++++ Information supplied ++++
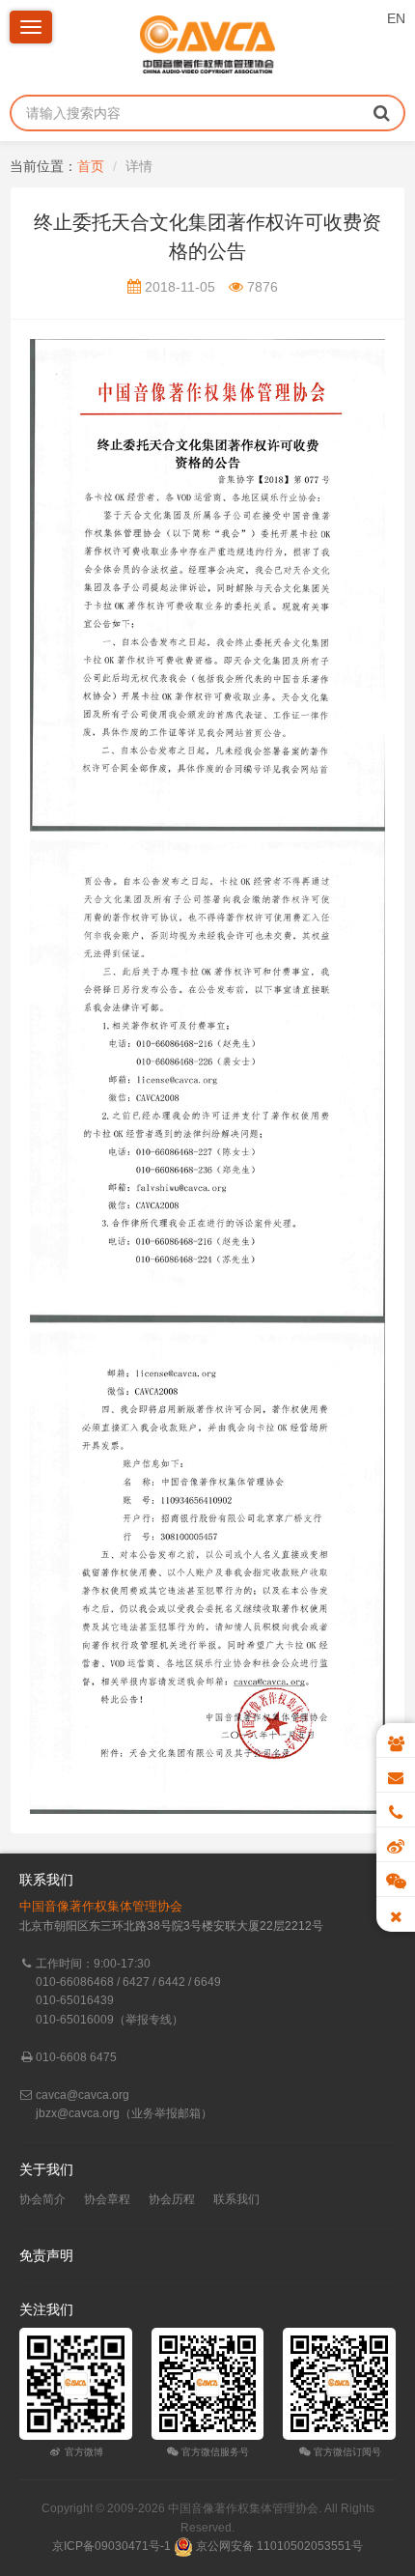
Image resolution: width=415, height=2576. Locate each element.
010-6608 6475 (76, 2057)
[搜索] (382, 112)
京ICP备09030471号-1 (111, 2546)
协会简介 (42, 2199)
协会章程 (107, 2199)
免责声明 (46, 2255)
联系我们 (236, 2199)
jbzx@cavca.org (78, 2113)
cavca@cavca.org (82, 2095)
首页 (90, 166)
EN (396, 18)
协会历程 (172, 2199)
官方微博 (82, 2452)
++++
Work instruction: Word for word, restate the records shown above, minus the pictures.

Reply:
Image resolution: width=415, height=2576. Locate each element.
010-6608 6475 (76, 2057)
[搜索] (382, 112)
京ICP备09030471号-1 (111, 2546)
协会简介 (42, 2199)
协会章程 (107, 2199)
免责声明 (46, 2255)
联系我们 (236, 2199)
jbzx@cavca.org (78, 2113)
cavca@cavca.org (82, 2095)
首页 (90, 166)
EN (396, 18)
协会历程 (172, 2199)
官方微博 (82, 2452)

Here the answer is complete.